Эти моменты при углублённой рефлексии подводят к важнейшему небесноисторическому обстоятельству, характеризующему Большую Алию 90-тых годов в русском еврействе. Не является новостью, по крайней мере, большой, что еврейская духовная среда с религиозными богатейшими традициями несёт на себе явные следы и последствия фальсификации, обязанной засилью и диктату религиозных ортодоксальных правоведов, и в стране имеют место предпосылки системы воинствующего иудаизма. Признаки и приметы воинствующего иудаизма в Израиле весьма многолики и разнообразны, и потому у меня нет возможности говорить об этом подробно. Я сошлюсь лишь на один из них, очень весомый и наиболее культивируемый в прессе, на страницах специальной литературы и в парламентских речах, по причине чего он фактически уже не признак, а аргумент, - принцип превосходства и избранности евреев. Электронная Еврейская Энциклопедия (том 10) дала по этому поводу исчерпывающее объяснение: «Израильтяне считали себя народом, избранным Богом, и в своём Боге видели властителя мира, так что их религиозная вера объединяла идею избранности Израиля с универсалистской идеей будущего правления Бога над всем человечеством». Раввины числили себя единственными и непогрешимыми носителями этого еврейского учения, а также хранителями всего еврейского духовного достояния. Современный идеолог воинствующего иудаизма Нахум Перер указывает: «Когда еврей в чём-то сомневается, он обращается за разъяснениями к компетентному раввину, решение которого является для него окончательным и не подлежащим дальнейшему обсуждению, потому что устами мудрецов говорит сама Тора. Так было на протяжении всей еврейской истории» (еженедельник «Еврейский камертон» от 22.06.2000г.,Тель-Авив).

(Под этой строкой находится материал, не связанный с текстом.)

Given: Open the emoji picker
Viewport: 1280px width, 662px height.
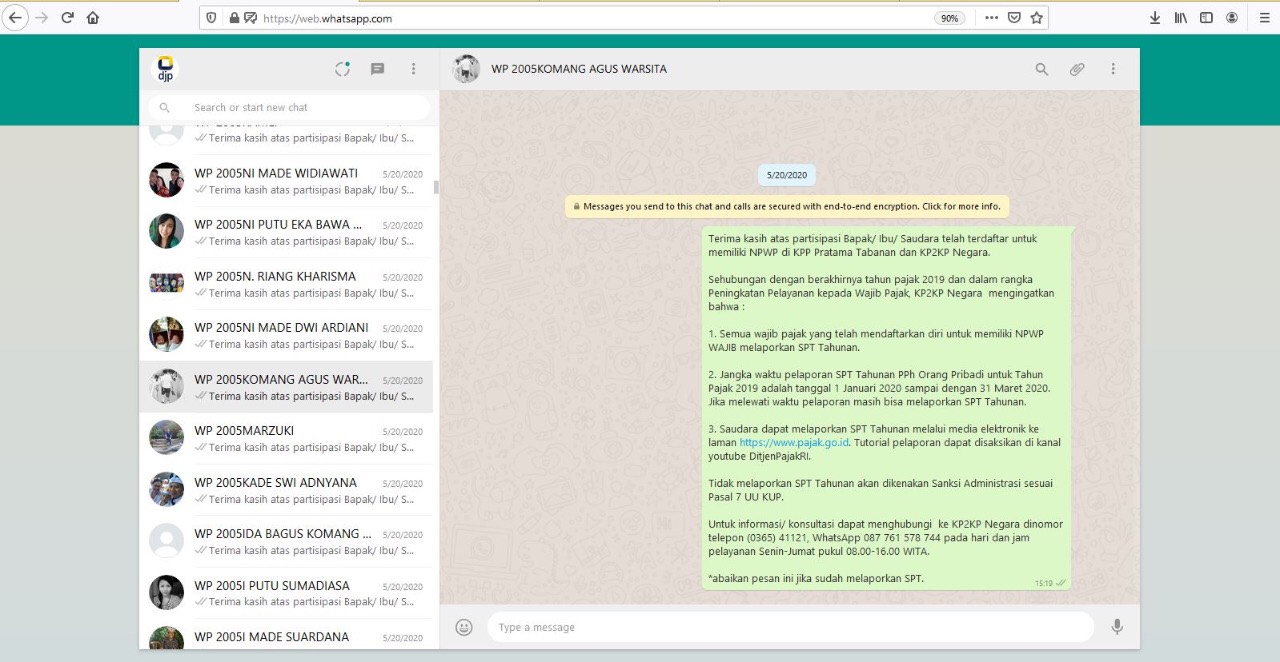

В своё время в Советском Союзе была также создана система воинствующего материализма – базис большевистской идеологии, которая, будучи внедряемая насильственно, не могла не коснуться и русского еврейство, что и произошло в лице отщепенства и приспособленчества.. Хотя иудаизм и большевизм являются антагонистами по всем направлениям, но методологически они одинаково относятся к воинствующему, насильственному способу общения и внушения. Важнейшее небесноисторическое обстоятельство, случившееся с русским еврейством в связи с репатриацией в Израиль, есть раскол, при которой часть, заражённая большевистской идеологией, органически слилась с воинствующим иудаизмом, - благо многого менять не требовалось: тот же ринг, та же бойцовская поза, и только следовало сменить форму спортивного общества. (Красноречивый пример. По прибытию в Израиль я поступил в религиозный хасидский кружок. Старостой там значился человек, бывший тюремный надзиратель, который имел орден за 50-летнюю службу в рядах коммунистической партии Советского Союза. Он этого нисколько не скрывал и охотно рассказывал всякие истории из своей жизни. Я перестал посещать кружок, когда заподозрил, что этот человек охранял тюремный лагерь, где сидел мой отец).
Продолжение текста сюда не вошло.